**Consignes de travail**.
Écrivez la suite de l'entretien sur la souveraineté numérique ci-dessous, en partant de sa dernière phrase.

Bertrand Leblanc-Barbedienne




Nous recevons aujourd'hui Pierre-Alexis de Vauplane, qui est partner chez Ring Capital et l'auteur de "Demain la souveraineté" aux Editions Hermann. 


Alors que tous les pays ont la mauvaise habitude de tirer la couverture à eux, le patriotisme économique est une nécessité absolue.




⭕️ Le grand entretien

1/ Qu'est-ce qui peut bien amener un VC à se lancer dans la rédaction d'un ouvrage à la gloire de la souveraineté numérique ?

Un constat. Celui que dix ans après le cloud souverain en 2011, rien n’avait changé.

2011 c’est l’année où j’ai commencé à travailler. Mais c’est surtout le lancement en grandes pompes du projet de cloud souverain par le gouvernement français de l’époque. Comme beaucoup, je nourrissais alors plein d'espoir : nous allions reprendre le contrôle de nos données et rattraper notre retard dans le numérique.

**Données extraites**.

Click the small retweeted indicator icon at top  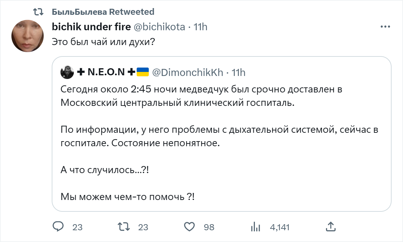click(39, 12)
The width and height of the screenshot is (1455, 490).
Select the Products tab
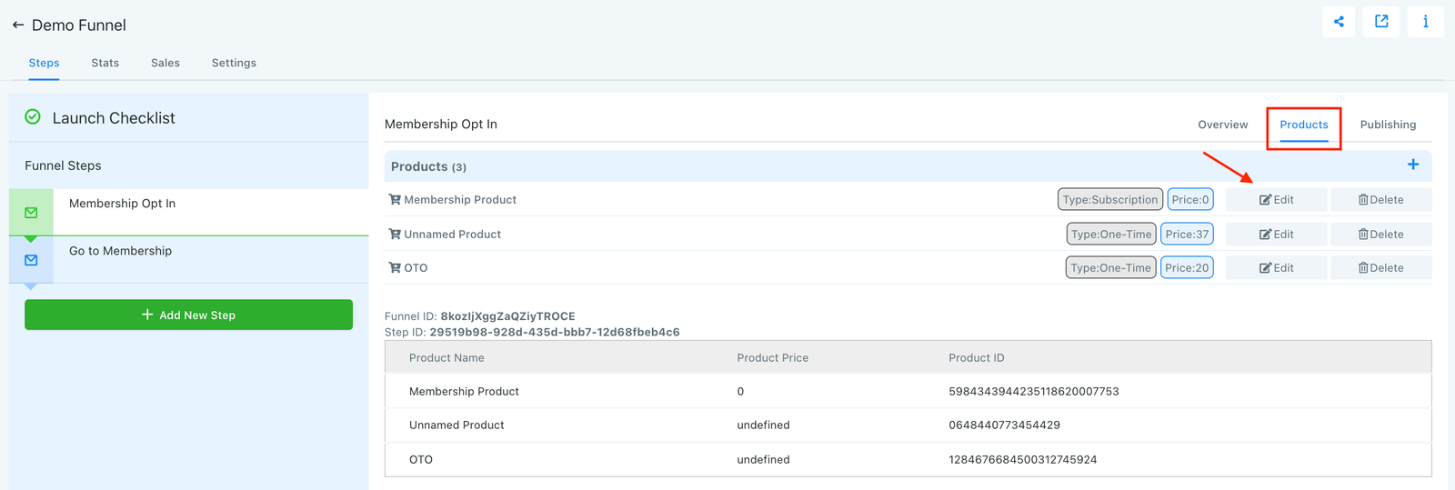(x=1303, y=125)
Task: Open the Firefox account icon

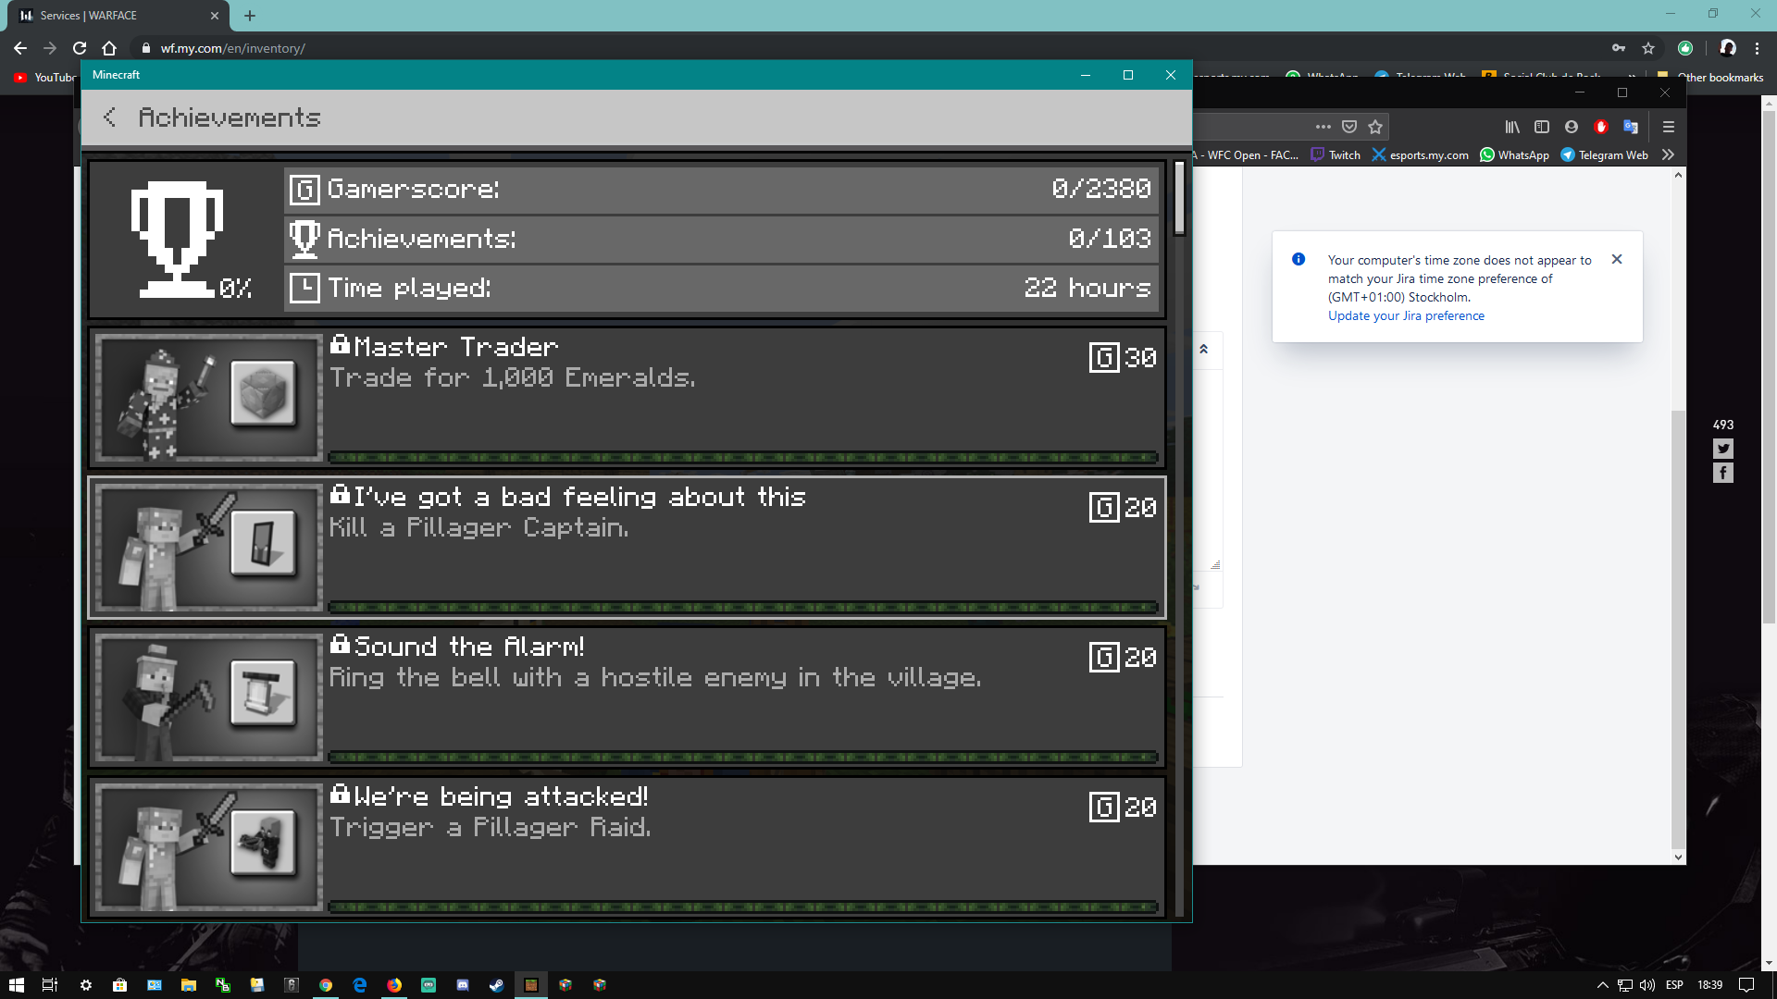Action: pyautogui.click(x=1572, y=127)
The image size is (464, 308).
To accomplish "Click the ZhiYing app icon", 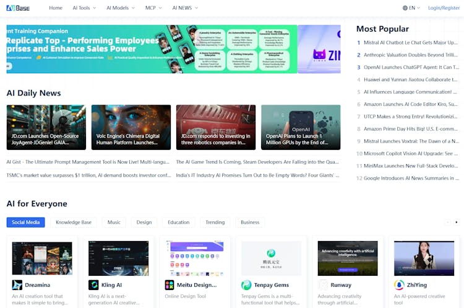I will [400, 285].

**Réponse rédigée**.
Mais vint ensuite le temps des désillusions : aux côtés de succès indéniables, une accumulation de décisions venaient abîmer nos efforts collectifs. La dernière en date étant l'annonce de la présence d'Amazon dans le projet d'euro numérique de la BCE : on voudrait transférer toutes les données de paiement des européens à la NSA on ne s'y prendrait pas autrement.

En 2021, dix ans après le cloud souverain, j'ai donc commencé à écrire. Je voulais partager un bilan : ce qui a fonctionné, ce qui n'a pas fonctionné. Et de ce qu'il faudrait faire demain, pour préserver notre indépendance - notre liberté, dans un monde numérique.

2/ Pensez-vous que cocher la case "souveraineté numérique" peut à terme devenir synonyme d'investissement rentable et pour quelles raisons ?

Cette question, me semble-t-il, est un cas particulier d’une autre question : le marché donne-t-il une valeur aux intérêts nationaux ? Ma conviction c’est que le marché seul, ne le permet pas.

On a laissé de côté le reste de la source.